PEMBERONTAKAN Darul Islam/Tentara Islam Indonesia (DI/TII) merupakan pembangkangan bersenjata paling panjang dalam sejarah Indonesia. Usianya berlangsung hingga 13 tahun lamanya (1949-1962). Versi orang-orang DI/TII sendiri perlawanan itu bahkan masih berlangsung hingga tahun 1964.
Di awal revolusi, para anggota DI/TII (sebagian besar berasal dari lasykar Hizbullah dan Sabilillah) sejatinya ikut bahu membahu melawan militer Belanda bersama TNI. Pada 1946-1947, mereka kerap melakukan patroli dan penghadangan bersama.
“Tak aneh jika hubungan kami sangat akrab dan seperti saudara,” ujar Asikin Rachman (96), salah seorang eks anggota TNI di wilayah Tasikmalaya.
Permusuhan mulai mewarnai hubungan orang-orang DI/TII dengan para prajurit TNI pada awal 1949. Saat itu, pimpinan tertinggi DI/TII (S.M. Kartosoewirjo) memerintahkan anak buahnya untuk memerangi para prajurit TNI yang pulang kandang ke Jawa Barat akibat bubarnya kesepakatan Perjanjian Renville.
Baca juga: Berjudi di Atas Renville
“Begitu pulang long march dari Jawa Tengah, eh di Jawa Barat, kami dibantai dan diracuni oleh orang-orang DI/TII,” ungkap Rachman. Puncak permusuhan terjadi manakala Kartosoewirjo memproklmasikan berdirinya Negara Islam Indonesia (NII) pada 7 Agustus 1949.

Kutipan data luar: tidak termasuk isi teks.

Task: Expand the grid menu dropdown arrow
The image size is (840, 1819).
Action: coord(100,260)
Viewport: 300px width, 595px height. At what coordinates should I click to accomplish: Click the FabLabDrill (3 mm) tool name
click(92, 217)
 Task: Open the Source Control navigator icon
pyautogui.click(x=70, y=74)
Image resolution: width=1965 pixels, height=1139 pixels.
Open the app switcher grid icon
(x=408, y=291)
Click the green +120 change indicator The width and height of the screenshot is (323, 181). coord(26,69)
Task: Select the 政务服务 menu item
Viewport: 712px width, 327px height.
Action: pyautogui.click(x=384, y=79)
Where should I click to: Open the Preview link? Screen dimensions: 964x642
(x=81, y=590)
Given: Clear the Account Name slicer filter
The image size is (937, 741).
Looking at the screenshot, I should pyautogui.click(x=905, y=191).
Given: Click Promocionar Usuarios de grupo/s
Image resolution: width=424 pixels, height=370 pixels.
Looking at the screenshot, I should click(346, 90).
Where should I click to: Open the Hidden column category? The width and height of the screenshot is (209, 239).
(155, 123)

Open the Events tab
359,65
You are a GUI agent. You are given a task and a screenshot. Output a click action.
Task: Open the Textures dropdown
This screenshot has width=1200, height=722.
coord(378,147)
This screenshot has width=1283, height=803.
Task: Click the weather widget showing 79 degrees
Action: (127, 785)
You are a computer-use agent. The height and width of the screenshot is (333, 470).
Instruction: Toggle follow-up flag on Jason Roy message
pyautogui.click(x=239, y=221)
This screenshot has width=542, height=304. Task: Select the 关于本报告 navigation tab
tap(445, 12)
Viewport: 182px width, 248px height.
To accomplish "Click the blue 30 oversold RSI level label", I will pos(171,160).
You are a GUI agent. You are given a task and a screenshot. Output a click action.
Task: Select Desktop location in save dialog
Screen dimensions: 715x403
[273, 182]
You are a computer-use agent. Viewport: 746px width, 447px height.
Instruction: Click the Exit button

Tersebutlah Batalyon F.22 Djaja Pangrerot pimpinan Mayor Soegih Arto. Begitu TNI hijrah ke Jawa Tengah pada awal 1948, Yon F.22 diperintahkan untuk tetap “bertahan” di Jawa Barat dan merubah kesatuannya menjadi sejenis pasukan liar. Perintah yang datang langsung dari atasannya itu (Letnan Kolonel Daan Yahya, Komandan Brigade Guntur Divisi Siliwangi) langsung disanggupi oleh Mayor Soegih.
Usai TNI keluar dari Jawa Barat, Mayor Soegih kemudian “membubarkan” Yon F.22. Dia memecah batalyon-nya menjadi unit-unit setingkat antara kompi dan seksi (sekitar 100 orang). Salah satu unit itu bernama Pasukan Siloeman, yang dipimpin oleh orang kepercayaannya, Letnan Muda Achmad Soengkawa.
Pasukan Siloeman dalam petualangannya ternyata merambah sampai jauh dari wilayah teritorial eks Yon F.22. Mereka melakukan penjelajahan bahkan hingga ke Cianjur Utara. Di wilayah tersebut, Pasukan Siloeman melakukan kerjasama dengan unit-unit bersenjata yang ada di bawah TII. Karena putus koordinasi dengan induk pasukan, lambat laun Letnan Muda Achmad Soengkawa terpengaruh ide-ide DI/TII dan memutuskan untuk bergabung dengan angkatan bersenjata NII itu.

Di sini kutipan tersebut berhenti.